[Directions for this task]:
The span to repeat in the listing below runs from the line containing "Select the 23:00 CDT time label" to the line containing "Task: Click the topic_tag", inclusive. Repeat it exactly, and only it.

[Material provided]:
....
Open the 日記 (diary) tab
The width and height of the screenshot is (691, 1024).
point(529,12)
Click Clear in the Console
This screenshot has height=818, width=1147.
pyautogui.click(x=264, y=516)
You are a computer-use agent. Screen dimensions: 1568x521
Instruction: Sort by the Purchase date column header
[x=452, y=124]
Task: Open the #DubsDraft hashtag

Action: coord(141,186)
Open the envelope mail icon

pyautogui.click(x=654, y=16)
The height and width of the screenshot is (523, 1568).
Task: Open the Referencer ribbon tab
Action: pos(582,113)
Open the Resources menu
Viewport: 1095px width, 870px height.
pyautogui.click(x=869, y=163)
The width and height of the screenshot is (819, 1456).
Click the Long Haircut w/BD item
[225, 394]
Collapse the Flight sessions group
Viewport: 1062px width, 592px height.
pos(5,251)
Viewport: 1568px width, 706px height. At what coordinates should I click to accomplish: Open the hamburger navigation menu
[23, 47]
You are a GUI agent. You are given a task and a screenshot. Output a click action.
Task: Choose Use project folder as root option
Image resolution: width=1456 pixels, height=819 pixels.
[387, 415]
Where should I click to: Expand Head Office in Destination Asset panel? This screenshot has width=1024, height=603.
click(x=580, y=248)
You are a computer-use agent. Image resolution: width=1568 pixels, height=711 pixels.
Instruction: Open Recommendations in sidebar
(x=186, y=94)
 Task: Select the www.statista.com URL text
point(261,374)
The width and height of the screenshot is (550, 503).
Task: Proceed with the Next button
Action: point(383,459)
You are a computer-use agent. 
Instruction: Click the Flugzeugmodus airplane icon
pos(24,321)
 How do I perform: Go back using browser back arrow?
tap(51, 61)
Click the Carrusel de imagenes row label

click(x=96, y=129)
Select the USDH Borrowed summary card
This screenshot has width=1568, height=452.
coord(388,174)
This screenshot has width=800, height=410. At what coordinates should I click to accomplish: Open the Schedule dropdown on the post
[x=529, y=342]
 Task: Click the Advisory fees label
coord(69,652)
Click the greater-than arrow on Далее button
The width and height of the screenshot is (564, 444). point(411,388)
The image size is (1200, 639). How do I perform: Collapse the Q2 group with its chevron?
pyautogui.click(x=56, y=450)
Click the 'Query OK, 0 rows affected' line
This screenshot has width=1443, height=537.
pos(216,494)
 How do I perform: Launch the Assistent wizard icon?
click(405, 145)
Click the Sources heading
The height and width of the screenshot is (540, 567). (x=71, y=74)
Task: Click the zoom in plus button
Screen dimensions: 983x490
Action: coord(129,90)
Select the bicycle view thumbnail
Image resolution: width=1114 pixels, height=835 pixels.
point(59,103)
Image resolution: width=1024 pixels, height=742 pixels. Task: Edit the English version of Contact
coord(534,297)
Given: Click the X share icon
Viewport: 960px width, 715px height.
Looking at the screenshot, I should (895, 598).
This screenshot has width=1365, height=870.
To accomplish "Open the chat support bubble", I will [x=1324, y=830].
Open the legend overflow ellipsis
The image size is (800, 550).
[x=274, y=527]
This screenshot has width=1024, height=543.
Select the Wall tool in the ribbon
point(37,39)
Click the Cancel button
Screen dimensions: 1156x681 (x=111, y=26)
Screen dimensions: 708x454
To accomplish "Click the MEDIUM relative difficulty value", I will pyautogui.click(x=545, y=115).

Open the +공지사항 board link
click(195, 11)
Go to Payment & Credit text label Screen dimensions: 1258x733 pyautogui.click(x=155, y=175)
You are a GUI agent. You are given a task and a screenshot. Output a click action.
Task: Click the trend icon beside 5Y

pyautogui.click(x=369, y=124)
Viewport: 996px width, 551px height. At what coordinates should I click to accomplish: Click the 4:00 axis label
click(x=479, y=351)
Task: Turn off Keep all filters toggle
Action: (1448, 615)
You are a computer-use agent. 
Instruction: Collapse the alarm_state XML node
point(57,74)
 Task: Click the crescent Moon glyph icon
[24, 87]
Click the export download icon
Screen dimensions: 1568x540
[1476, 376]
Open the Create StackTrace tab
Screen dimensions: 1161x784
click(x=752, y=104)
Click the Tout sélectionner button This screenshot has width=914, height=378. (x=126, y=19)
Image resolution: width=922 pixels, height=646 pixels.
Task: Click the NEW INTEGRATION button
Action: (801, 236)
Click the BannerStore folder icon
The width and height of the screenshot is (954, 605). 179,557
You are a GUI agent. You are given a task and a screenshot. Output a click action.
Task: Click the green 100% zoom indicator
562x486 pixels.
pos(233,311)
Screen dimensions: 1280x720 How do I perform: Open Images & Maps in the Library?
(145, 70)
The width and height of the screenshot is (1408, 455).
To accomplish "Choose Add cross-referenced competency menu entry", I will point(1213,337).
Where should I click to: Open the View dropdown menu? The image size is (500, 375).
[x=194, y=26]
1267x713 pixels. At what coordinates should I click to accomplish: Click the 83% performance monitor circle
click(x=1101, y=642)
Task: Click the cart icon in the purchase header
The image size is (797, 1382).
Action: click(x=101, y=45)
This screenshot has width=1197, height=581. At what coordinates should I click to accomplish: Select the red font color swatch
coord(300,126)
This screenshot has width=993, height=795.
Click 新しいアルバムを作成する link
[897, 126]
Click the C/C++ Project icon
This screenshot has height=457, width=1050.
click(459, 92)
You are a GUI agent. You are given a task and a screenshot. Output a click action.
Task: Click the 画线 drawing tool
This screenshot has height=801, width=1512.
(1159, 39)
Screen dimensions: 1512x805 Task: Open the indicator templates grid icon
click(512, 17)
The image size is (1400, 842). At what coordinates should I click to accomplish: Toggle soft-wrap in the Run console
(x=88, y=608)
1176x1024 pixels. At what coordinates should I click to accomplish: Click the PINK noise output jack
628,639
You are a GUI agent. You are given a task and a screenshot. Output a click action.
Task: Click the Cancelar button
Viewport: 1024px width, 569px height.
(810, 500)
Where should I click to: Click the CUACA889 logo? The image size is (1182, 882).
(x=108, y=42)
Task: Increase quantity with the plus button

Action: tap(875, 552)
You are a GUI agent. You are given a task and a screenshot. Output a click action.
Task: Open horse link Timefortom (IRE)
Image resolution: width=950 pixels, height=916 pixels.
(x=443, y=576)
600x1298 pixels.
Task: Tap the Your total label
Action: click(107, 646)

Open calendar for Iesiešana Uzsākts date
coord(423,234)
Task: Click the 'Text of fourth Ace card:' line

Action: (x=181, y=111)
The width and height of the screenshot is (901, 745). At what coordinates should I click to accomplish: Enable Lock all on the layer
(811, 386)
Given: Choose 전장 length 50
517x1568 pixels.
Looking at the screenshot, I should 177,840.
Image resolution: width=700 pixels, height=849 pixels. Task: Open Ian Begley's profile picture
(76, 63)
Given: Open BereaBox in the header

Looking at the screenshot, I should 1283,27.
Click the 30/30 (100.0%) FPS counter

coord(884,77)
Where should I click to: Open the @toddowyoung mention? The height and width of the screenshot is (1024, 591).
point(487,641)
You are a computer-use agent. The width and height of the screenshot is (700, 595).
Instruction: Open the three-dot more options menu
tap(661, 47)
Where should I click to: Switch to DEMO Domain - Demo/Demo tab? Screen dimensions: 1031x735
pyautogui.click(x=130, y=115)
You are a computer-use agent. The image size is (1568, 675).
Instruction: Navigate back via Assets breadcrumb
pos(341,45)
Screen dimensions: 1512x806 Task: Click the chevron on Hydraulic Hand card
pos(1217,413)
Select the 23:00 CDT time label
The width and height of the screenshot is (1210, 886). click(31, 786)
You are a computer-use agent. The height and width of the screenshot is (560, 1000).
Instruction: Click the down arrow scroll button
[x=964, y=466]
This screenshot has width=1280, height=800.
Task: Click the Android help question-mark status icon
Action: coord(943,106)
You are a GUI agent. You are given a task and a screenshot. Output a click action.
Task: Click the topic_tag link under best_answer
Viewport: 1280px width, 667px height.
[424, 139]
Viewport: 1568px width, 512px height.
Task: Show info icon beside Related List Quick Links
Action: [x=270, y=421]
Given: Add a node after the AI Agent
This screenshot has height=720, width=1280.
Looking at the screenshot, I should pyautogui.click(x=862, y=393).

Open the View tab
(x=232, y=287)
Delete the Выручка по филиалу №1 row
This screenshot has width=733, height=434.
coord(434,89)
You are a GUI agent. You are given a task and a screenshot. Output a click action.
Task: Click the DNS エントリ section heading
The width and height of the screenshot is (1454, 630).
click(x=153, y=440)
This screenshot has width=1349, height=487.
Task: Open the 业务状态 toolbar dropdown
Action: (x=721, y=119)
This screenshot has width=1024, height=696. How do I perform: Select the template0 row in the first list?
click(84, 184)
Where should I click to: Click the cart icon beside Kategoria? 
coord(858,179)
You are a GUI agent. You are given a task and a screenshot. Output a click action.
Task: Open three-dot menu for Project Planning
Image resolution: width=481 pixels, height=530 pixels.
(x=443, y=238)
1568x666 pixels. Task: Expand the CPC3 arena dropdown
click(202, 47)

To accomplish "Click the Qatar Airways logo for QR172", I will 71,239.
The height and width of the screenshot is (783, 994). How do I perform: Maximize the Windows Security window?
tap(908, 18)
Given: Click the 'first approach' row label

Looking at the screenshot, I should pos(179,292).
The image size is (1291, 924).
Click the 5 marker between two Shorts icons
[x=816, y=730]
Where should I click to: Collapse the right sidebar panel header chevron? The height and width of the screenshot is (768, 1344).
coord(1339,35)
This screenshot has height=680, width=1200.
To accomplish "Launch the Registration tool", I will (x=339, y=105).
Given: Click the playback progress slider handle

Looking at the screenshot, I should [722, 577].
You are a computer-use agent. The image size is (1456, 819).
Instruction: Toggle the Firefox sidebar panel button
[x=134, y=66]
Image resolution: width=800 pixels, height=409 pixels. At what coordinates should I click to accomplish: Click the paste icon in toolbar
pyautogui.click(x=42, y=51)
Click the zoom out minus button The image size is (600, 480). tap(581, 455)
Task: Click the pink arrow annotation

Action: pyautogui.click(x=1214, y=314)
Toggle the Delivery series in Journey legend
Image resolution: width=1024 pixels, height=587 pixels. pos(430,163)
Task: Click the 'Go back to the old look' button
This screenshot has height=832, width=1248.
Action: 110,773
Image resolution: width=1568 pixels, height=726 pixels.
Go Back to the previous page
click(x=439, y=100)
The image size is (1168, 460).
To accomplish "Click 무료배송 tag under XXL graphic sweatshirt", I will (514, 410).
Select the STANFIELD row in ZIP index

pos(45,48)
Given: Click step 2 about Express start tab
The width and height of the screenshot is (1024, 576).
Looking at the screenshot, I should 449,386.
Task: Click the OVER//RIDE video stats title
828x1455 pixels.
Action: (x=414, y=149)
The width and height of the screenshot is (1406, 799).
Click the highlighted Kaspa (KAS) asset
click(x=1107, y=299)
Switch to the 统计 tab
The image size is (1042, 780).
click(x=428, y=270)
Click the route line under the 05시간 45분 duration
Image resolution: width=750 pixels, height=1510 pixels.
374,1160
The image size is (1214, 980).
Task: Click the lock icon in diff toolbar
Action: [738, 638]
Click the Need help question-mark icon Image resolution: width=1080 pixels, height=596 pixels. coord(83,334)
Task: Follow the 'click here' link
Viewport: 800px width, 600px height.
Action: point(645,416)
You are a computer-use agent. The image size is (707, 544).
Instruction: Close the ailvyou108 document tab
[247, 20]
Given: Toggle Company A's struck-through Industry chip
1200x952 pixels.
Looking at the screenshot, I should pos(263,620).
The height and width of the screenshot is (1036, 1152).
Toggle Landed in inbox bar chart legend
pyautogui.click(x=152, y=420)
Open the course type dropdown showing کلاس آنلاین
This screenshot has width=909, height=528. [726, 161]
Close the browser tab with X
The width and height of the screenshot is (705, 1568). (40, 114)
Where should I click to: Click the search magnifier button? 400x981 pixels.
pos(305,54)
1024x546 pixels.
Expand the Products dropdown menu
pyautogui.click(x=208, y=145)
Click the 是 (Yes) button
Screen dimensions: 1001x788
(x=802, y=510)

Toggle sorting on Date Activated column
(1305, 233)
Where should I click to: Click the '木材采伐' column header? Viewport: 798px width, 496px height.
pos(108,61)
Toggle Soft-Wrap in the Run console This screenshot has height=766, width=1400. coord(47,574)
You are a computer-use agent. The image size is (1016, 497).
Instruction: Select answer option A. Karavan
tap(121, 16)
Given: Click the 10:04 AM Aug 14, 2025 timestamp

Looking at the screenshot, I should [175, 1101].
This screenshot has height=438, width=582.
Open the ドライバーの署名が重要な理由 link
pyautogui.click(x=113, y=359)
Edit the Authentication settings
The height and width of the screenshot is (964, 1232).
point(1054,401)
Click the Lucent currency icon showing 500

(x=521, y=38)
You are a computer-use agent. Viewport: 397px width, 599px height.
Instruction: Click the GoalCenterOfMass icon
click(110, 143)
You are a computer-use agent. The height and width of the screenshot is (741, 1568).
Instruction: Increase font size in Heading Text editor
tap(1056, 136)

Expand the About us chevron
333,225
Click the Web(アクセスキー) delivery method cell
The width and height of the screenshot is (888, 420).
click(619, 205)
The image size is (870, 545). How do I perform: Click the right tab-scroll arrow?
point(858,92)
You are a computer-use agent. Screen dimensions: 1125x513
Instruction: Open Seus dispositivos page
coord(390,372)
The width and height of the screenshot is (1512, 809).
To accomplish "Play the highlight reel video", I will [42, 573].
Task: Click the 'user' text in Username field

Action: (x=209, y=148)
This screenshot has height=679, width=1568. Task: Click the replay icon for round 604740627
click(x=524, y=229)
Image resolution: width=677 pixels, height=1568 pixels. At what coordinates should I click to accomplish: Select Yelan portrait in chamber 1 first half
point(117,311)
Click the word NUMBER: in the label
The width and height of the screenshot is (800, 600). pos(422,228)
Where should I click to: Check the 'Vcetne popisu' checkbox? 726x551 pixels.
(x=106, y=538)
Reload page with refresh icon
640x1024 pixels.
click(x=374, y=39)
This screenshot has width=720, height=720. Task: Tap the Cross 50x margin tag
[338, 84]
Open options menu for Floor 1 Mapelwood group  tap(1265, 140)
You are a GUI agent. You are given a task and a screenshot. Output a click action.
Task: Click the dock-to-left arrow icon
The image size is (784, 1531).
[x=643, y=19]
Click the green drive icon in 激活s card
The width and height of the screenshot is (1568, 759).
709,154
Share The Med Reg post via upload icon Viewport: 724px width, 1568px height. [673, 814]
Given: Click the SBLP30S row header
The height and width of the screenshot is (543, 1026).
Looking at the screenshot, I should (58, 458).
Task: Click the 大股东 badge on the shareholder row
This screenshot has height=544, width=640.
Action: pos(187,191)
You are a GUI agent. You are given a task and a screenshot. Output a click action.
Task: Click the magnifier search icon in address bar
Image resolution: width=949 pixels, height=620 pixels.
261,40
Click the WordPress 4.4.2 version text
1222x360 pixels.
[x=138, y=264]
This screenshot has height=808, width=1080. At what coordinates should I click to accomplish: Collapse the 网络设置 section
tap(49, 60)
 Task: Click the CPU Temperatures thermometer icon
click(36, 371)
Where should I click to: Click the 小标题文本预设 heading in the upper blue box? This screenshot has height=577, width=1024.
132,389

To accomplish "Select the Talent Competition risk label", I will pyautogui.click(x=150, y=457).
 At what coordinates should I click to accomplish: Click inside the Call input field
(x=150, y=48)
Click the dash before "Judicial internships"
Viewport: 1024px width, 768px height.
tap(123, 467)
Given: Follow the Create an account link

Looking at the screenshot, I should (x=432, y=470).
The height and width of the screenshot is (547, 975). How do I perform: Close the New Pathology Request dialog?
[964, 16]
....
[Answer]:
Select the 23:00 CDT time label
The width and height of the screenshot is (1210, 886). click(31, 786)
You are a computer-use agent. The height and width of the screenshot is (560, 1000).
Instruction: Click the down arrow scroll button
[x=964, y=466]
This screenshot has width=1280, height=800.
Task: Click the Android help question-mark status icon
Action: coord(943,106)
You are a GUI agent. You are given a task and a screenshot. Output a click action.
Task: Click the topic_tag link under best_answer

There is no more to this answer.